■ Input data
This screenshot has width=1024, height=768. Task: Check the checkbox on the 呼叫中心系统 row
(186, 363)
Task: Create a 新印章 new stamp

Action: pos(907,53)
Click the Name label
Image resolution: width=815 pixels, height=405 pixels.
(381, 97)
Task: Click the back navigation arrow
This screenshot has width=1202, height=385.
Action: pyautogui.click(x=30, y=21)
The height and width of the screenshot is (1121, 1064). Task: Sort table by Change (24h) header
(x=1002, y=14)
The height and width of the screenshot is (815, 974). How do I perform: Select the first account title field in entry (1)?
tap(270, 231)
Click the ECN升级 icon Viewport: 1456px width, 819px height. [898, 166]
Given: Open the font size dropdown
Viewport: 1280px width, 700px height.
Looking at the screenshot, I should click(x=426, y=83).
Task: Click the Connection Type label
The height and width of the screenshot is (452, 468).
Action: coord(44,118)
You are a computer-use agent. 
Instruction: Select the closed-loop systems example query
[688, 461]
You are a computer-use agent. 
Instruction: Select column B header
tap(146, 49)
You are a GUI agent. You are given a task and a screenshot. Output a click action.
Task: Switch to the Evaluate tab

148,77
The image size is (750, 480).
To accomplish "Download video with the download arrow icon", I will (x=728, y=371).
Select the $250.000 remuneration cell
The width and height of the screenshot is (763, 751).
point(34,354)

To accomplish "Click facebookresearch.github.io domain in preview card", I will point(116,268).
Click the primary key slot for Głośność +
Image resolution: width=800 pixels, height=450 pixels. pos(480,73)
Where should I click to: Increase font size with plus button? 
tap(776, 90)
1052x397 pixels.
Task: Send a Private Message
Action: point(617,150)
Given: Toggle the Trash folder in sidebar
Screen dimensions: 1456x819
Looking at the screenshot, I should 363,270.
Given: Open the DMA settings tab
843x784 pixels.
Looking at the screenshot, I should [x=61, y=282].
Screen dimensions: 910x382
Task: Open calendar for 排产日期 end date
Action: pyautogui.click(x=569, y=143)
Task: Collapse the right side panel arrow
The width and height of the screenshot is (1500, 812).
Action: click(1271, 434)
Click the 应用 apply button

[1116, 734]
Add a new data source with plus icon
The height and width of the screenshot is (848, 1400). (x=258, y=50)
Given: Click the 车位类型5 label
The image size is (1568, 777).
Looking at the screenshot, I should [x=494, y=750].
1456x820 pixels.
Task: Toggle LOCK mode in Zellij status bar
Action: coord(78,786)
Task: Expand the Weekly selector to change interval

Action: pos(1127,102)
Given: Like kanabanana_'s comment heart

■ Task statement
Reproduce all of the records above word for word, keeping each line in its original order.

■ Result of the exercise
This screenshot has width=1024, height=768. Task: Check the checkbox on the 呼叫中心系统 row
(186, 363)
Task: Create a 新印章 new stamp

Action: pos(907,53)
Click the Name label
Image resolution: width=815 pixels, height=405 pixels.
(381, 97)
Task: Click the back navigation arrow
This screenshot has width=1202, height=385.
Action: pyautogui.click(x=30, y=21)
The height and width of the screenshot is (1121, 1064). Task: Sort table by Change (24h) header
(x=1002, y=14)
The height and width of the screenshot is (815, 974). How do I perform: Select the first account title field in entry (1)?
tap(270, 231)
Click the ECN升级 icon Viewport: 1456px width, 819px height. [898, 166]
Given: Open the font size dropdown
Viewport: 1280px width, 700px height.
Looking at the screenshot, I should click(x=426, y=83).
Task: Click the Connection Type label
The height and width of the screenshot is (452, 468).
Action: coord(44,118)
You are a computer-use agent. 
Instruction: Select the closed-loop systems example query
[688, 461]
You are a computer-use agent. 
Instruction: Select column B header
tap(146, 49)
You are a GUI agent. You are given a task and a screenshot. Output a click action.
Task: Switch to the Evaluate tab

148,77
The image size is (750, 480).
To accomplish "Download video with the download arrow icon", I will (x=728, y=371).
Select the $250.000 remuneration cell
The width and height of the screenshot is (763, 751).
point(34,354)

To accomplish "Click facebookresearch.github.io domain in preview card", I will point(116,268).
Click the primary key slot for Głośność +
Image resolution: width=800 pixels, height=450 pixels. pos(480,73)
Where should I click to: Increase font size with plus button? 
tap(776, 90)
1052x397 pixels.
Task: Send a Private Message
Action: point(617,150)
Given: Toggle the Trash folder in sidebar
Screen dimensions: 1456x819
Looking at the screenshot, I should 363,270.
Given: Open the DMA settings tab
843x784 pixels.
Looking at the screenshot, I should [x=61, y=282].
Screen dimensions: 910x382
Task: Open calendar for 排产日期 end date
Action: pyautogui.click(x=569, y=143)
Task: Collapse the right side panel arrow
The width and height of the screenshot is (1500, 812).
Action: click(1271, 434)
Click the 应用 apply button

[1116, 734]
Add a new data source with plus icon
The height and width of the screenshot is (848, 1400). (x=258, y=50)
Given: Click the 车位类型5 label
The image size is (1568, 777).
Looking at the screenshot, I should [x=494, y=750].
1456x820 pixels.
Task: Toggle LOCK mode in Zellij status bar
Action: coord(78,786)
Task: Expand the Weekly selector to change interval

Action: pos(1127,102)
Given: Like kanabanana_'s comment heart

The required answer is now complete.